Only when I realised how to turn those limitations into actual guidelines I started feeling the creative grip again.

  1. First of all, working screen-free made music making "magic" again.
    Having to wait for the tape to revolve, being sure to deliver the best performance (the tape gives you limited re-use/re-dub shots, too many overdubs will result in lack of sound definition, tape-consummation)

  2. Real time mixing and direct bouncing meant taking a unique creative direction out of the many possibilities I had previously considered. If you go Pasta, you won't go hamburger or Nachos. Easy as that.
    Because of that, music for me is losing importance overall... and acquiring relevance in the moment.

  3. The social environment, the experience and the narrative behind a specific recording regained relevance in face of the "sit down and fuck around with loops" attitude I was into. I started to travel more, I started to look for other musicians to interact with on the songwriting basis.
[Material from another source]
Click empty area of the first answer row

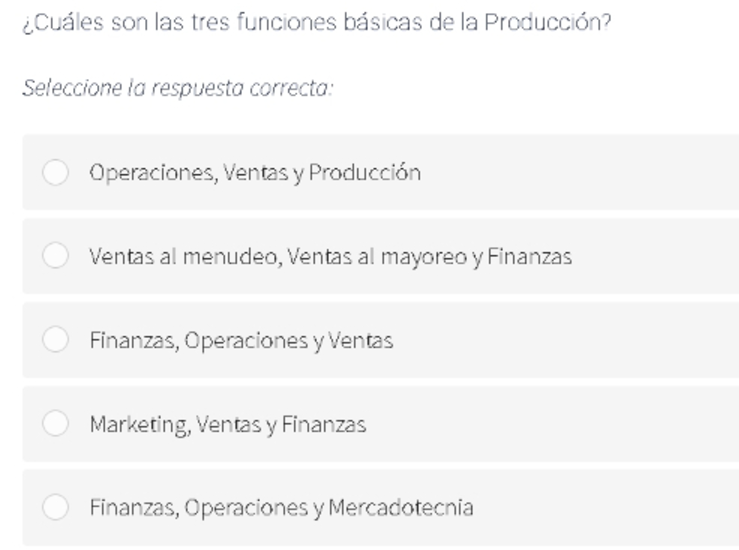click(x=580, y=172)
In summer 2016 for example, I took a musical residency in the Slovakian town of Zilina and, together with the local singer songwriter Marek K from the band "Ditch the Fridge", we wrote and recorded a full-length album by writing down some of the town's daily talks and buzz. All done with a 4-tracks recorded, used to the very maximum.

Taking irreversible decisions is a life-guiding path. It is about accepting the inner limitations that comes with reality (physicality for example- you can't experience place A and B at the same time, in the same way), and learning that there is only one main direction that heads above, and will resolve in a contribution to the realm of creation.